Run local LLMs via Ollama's HTTP API. No API keys needed, fully private, zero cost. Uses native fetch against Ollama's local server.

Best for: private, air-gapped review of code that can't leave your machine — zero cost, no API keys, works offline. Not for: frontier-level reasoning. Local 7B models are weaker than hosted frontier models; use Codex when you need maximum capability.

Installation

Run in your terminal:

bash
# Project scope (current project only)
claude mcp add ollama -- npx -y ask-ollama-mcp

# User scope (all projects)
claude mcp add --scope user ollama -- npx -y ask-ollama-mcp

Or install as a plugin (adds slash commands like /multi-review, /brainstorm, /compare, plus reviewer subagents and the opt-in continuous codex-pair review hook):

bash
/plugin marketplace add Lykhoyda/ask-llm
/plugin install ask-llm@ask-llm-plugins

Or install globally:

bash
npm install -g ask-ollama-mcp

Prerequisites

  1. Node.js v20.0.0 or higher
  2. Ollama installed and running locally
  3. A model pulled:
bash
ollama pull qwen3.6:27b

Tools

ToolPurpose
ask-ollamaSend prompts to local Ollama via HTTP. Optional sessionId for multi-turn — server-side conversation replay since Ollama has no native session support (ADR-058)
get-usage-statsPer-session token totals + breakdowns.
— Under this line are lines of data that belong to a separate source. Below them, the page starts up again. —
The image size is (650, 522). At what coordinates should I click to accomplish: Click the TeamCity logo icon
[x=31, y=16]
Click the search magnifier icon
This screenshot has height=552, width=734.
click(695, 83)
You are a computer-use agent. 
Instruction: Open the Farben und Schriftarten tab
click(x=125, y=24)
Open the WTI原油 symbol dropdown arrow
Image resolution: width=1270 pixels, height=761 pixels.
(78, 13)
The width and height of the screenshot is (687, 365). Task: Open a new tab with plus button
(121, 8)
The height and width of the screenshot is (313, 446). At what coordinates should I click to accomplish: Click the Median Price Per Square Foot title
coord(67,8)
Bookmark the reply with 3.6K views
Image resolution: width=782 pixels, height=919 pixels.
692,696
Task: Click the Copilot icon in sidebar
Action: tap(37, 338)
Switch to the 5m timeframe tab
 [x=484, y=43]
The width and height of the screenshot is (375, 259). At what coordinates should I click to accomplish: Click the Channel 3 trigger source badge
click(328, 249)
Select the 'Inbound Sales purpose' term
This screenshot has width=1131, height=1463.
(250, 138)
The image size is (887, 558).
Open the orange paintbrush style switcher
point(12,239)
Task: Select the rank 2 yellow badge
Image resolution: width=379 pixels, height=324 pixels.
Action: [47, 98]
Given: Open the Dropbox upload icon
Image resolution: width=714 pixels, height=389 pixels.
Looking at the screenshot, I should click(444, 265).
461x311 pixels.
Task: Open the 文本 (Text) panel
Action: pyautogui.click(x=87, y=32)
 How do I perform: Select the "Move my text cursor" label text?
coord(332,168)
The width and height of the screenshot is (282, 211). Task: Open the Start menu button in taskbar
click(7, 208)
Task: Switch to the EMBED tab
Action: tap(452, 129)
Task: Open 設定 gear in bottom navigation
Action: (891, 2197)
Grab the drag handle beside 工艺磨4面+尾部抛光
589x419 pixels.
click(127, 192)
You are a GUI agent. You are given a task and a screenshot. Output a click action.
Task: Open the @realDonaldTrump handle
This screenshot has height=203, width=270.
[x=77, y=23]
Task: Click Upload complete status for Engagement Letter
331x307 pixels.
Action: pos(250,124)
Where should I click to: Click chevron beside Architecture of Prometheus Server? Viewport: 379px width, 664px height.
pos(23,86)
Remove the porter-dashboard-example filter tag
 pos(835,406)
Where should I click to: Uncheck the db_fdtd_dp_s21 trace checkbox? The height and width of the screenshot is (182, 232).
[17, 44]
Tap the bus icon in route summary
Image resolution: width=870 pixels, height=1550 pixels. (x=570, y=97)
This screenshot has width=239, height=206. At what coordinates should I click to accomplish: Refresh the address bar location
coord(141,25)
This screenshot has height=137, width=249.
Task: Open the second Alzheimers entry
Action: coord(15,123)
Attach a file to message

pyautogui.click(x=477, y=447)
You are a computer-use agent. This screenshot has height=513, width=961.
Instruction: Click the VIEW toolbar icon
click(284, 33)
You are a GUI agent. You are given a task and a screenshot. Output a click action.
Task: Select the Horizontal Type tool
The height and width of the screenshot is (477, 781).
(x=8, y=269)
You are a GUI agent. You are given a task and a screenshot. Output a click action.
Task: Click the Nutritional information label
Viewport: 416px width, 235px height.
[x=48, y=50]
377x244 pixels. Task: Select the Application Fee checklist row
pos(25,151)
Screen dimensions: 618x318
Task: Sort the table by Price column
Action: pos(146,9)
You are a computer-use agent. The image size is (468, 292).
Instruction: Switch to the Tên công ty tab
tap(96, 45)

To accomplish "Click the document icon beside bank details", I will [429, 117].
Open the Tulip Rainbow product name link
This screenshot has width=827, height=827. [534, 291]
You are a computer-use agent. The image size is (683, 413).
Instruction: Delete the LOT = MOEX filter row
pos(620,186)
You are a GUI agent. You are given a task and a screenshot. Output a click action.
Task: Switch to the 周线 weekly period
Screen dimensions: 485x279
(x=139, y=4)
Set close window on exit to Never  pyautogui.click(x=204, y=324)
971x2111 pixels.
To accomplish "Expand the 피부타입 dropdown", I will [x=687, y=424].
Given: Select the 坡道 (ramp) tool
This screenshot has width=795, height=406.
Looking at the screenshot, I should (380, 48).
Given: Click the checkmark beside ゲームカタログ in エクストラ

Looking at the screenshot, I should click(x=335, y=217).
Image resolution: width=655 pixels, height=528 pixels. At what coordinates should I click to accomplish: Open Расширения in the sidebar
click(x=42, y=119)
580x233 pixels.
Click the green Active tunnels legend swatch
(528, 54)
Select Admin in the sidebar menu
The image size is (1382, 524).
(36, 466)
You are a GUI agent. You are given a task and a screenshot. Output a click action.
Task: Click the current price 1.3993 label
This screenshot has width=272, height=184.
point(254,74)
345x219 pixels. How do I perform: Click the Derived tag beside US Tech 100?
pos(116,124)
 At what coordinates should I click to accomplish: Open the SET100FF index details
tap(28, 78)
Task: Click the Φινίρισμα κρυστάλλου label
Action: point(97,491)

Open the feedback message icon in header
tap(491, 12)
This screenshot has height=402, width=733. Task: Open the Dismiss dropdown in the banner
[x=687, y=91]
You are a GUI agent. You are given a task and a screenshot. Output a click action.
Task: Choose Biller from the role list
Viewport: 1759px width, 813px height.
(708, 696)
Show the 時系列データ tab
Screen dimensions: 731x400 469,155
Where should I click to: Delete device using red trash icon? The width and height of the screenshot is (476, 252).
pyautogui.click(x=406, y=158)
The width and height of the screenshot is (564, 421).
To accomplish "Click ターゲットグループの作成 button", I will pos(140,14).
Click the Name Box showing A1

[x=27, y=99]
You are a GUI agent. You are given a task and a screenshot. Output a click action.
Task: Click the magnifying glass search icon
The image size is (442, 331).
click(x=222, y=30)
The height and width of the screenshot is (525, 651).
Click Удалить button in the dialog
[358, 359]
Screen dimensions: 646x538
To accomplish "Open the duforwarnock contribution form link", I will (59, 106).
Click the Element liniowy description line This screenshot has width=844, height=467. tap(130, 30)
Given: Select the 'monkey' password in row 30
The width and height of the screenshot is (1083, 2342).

In-memory (ADR-054)
pingLists locally available Ollama models via /api/tags

ask-ollama returns both human-readable text and a structured AskResponse (provider, response, model, sessionId, usage) via MCP outputSchema — programmatic clients can extract the sessionId and usage fields directly without parsing the response footer (ADR-065). Pass sessionId: "" (empty string) to start a fresh session and have the executor return a new UUID.

Models

  • Default: qwen3.6:27b — Qwen's flagship-level local coding model (~17 GB; needs a capable GPU / plenty of RAM). Set ASK_OLLAMA_MODEL to pick a lighter model.
  • No fallback. Ollama is local — you pull the model you want, so the server never silently substitutes another. If the model isn't installed, you get a clear ollama pull <model> error.

Configuration

Set OLLAMA_HOST environment variable to customize the Ollama server address (defaults to http://localhost:11434).

Sessions

Ollama has no native session support, so the MCP server stores conversation history server-side at /tmp/ask-llm-sessions/<id>.json (ADR-058, hardened in ADR-063):

  • 24-hour TTL — sessions auto-expire
  • 40-message cap — oldest dropped on overflow to bound replay cost
  • Owner-only permissions0o600 on files, 0o700 on directory
  • Atomic temp+rename writes — readers never see partial JSON
  • Symlink rejection via lstatSync — defense-in-depth against /tmp/ race attacks

Each turn replays the full prior conversation (input tokens grow linearly with depth) — but Ollama runs locally so there's no token bill.

Key Features

  • No API keys required
  • Fully local and private — nothing leaves your machine
  • Zero cost per query
  • Server-side session continuity with hardened storage
  • Model auto-detection via /api/tags endpoint
  • No silent model substitution — a clear "pull it first" error if a model isn't installed
  • Structured AskResponse via outputSchema for programmatic clients

npm

Released under the MIT License.